■ **EXERCISE DIRECTIONS**
In full and without change, retype the records.
***** RECORDED INFORMATION
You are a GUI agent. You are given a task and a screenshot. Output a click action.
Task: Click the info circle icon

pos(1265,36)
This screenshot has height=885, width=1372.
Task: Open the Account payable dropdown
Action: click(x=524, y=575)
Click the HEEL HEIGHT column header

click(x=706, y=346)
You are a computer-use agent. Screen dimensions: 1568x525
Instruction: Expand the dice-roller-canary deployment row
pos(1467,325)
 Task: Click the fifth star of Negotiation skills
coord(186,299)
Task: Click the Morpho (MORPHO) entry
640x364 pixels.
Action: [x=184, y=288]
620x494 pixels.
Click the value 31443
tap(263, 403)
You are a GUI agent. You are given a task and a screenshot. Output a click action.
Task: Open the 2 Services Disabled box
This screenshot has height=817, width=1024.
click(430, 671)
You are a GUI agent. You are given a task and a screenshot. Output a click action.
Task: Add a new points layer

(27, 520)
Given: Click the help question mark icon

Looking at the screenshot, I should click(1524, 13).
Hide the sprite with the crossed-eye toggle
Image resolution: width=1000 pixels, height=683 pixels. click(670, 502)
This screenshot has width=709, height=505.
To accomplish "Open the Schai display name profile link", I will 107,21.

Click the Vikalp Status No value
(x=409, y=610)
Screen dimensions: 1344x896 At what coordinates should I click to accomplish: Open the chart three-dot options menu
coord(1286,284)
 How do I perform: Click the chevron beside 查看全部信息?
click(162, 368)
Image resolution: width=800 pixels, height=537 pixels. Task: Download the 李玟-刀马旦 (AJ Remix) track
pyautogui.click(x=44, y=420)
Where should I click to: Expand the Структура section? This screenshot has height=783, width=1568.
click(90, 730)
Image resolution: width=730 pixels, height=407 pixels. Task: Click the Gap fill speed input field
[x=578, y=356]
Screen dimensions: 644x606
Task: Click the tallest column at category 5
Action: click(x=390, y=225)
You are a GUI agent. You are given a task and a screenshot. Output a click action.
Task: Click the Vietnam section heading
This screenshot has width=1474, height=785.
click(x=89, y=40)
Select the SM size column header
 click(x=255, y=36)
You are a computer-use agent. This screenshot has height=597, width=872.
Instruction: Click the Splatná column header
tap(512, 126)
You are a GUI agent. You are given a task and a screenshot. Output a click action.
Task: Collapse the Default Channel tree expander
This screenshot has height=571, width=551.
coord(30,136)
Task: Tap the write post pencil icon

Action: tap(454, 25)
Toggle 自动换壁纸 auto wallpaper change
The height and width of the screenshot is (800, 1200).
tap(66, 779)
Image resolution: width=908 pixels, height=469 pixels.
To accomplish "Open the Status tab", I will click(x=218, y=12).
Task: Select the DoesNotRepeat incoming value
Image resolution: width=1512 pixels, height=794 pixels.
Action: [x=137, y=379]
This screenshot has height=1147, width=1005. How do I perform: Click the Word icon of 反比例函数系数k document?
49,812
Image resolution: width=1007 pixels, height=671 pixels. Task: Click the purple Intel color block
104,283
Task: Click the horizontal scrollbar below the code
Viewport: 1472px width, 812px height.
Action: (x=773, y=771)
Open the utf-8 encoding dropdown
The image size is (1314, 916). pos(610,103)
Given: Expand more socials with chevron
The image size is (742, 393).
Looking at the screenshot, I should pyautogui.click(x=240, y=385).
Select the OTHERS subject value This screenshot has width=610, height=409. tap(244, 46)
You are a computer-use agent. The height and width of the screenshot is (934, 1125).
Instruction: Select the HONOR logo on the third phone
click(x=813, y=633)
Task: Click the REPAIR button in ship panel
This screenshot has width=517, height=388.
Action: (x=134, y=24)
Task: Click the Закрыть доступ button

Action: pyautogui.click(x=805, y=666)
**********
■ **ANSWER SECTION**
You are a GUI agent. You are given a task and a screenshot. Output a click action.
Task: Click the info circle icon

pos(1265,36)
This screenshot has height=885, width=1372.
Task: Open the Account payable dropdown
Action: click(x=524, y=575)
Click the HEEL HEIGHT column header

click(x=706, y=346)
You are a computer-use agent. Screen dimensions: 1568x525
Instruction: Expand the dice-roller-canary deployment row
pos(1467,325)
 Task: Click the fifth star of Negotiation skills
coord(186,299)
Task: Click the Morpho (MORPHO) entry
640x364 pixels.
Action: [x=184, y=288]
620x494 pixels.
Click the value 31443
tap(263, 403)
You are a GUI agent. You are given a task and a screenshot. Output a click action.
Task: Open the 2 Services Disabled box
This screenshot has height=817, width=1024.
click(430, 671)
You are a GUI agent. You are given a task and a screenshot. Output a click action.
Task: Add a new points layer

(27, 520)
Given: Click the help question mark icon

Looking at the screenshot, I should click(1524, 13).
Hide the sprite with the crossed-eye toggle
Image resolution: width=1000 pixels, height=683 pixels. click(670, 502)
This screenshot has width=709, height=505.
To accomplish "Open the Schai display name profile link", I will 107,21.

Click the Vikalp Status No value
(x=409, y=610)
Screen dimensions: 1344x896 At what coordinates should I click to accomplish: Open the chart three-dot options menu
coord(1286,284)
 How do I perform: Click the chevron beside 查看全部信息?
click(162, 368)
Image resolution: width=800 pixels, height=537 pixels. Task: Download the 李玟-刀马旦 (AJ Remix) track
pyautogui.click(x=44, y=420)
Where should I click to: Expand the Структура section? This screenshot has height=783, width=1568.
click(90, 730)
Image resolution: width=730 pixels, height=407 pixels. Task: Click the Gap fill speed input field
[x=578, y=356]
Screen dimensions: 644x606
Task: Click the tallest column at category 5
Action: click(x=390, y=225)
You are a GUI agent. You are given a task and a screenshot. Output a click action.
Task: Click the Vietnam section heading
This screenshot has width=1474, height=785.
click(x=89, y=40)
Select the SM size column header
 click(x=255, y=36)
You are a computer-use agent. This screenshot has height=597, width=872.
Instruction: Click the Splatná column header
tap(512, 126)
You are a GUI agent. You are given a task and a screenshot. Output a click action.
Task: Collapse the Default Channel tree expander
This screenshot has height=571, width=551.
coord(30,136)
Task: Tap the write post pencil icon

Action: tap(454, 25)
Toggle 自动换壁纸 auto wallpaper change
The height and width of the screenshot is (800, 1200).
tap(66, 779)
Image resolution: width=908 pixels, height=469 pixels.
To accomplish "Open the Status tab", I will click(x=218, y=12).
Task: Select the DoesNotRepeat incoming value
Image resolution: width=1512 pixels, height=794 pixels.
Action: [x=137, y=379]
This screenshot has height=1147, width=1005. How do I perform: Click the Word icon of 反比例函数系数k document?
49,812
Image resolution: width=1007 pixels, height=671 pixels. Task: Click the purple Intel color block
104,283
Task: Click the horizontal scrollbar below the code
Viewport: 1472px width, 812px height.
Action: (x=773, y=771)
Open the utf-8 encoding dropdown
The image size is (1314, 916). pos(610,103)
Given: Expand more socials with chevron
The image size is (742, 393).
Looking at the screenshot, I should pyautogui.click(x=240, y=385).
Select the OTHERS subject value This screenshot has width=610, height=409. tap(244, 46)
You are a computer-use agent. The height and width of the screenshot is (934, 1125).
Instruction: Select the HONOR logo on the third phone
click(x=813, y=633)
Task: Click the REPAIR button in ship panel
This screenshot has width=517, height=388.
Action: (x=134, y=24)
Task: Click the Закрыть доступ button

Action: pyautogui.click(x=805, y=666)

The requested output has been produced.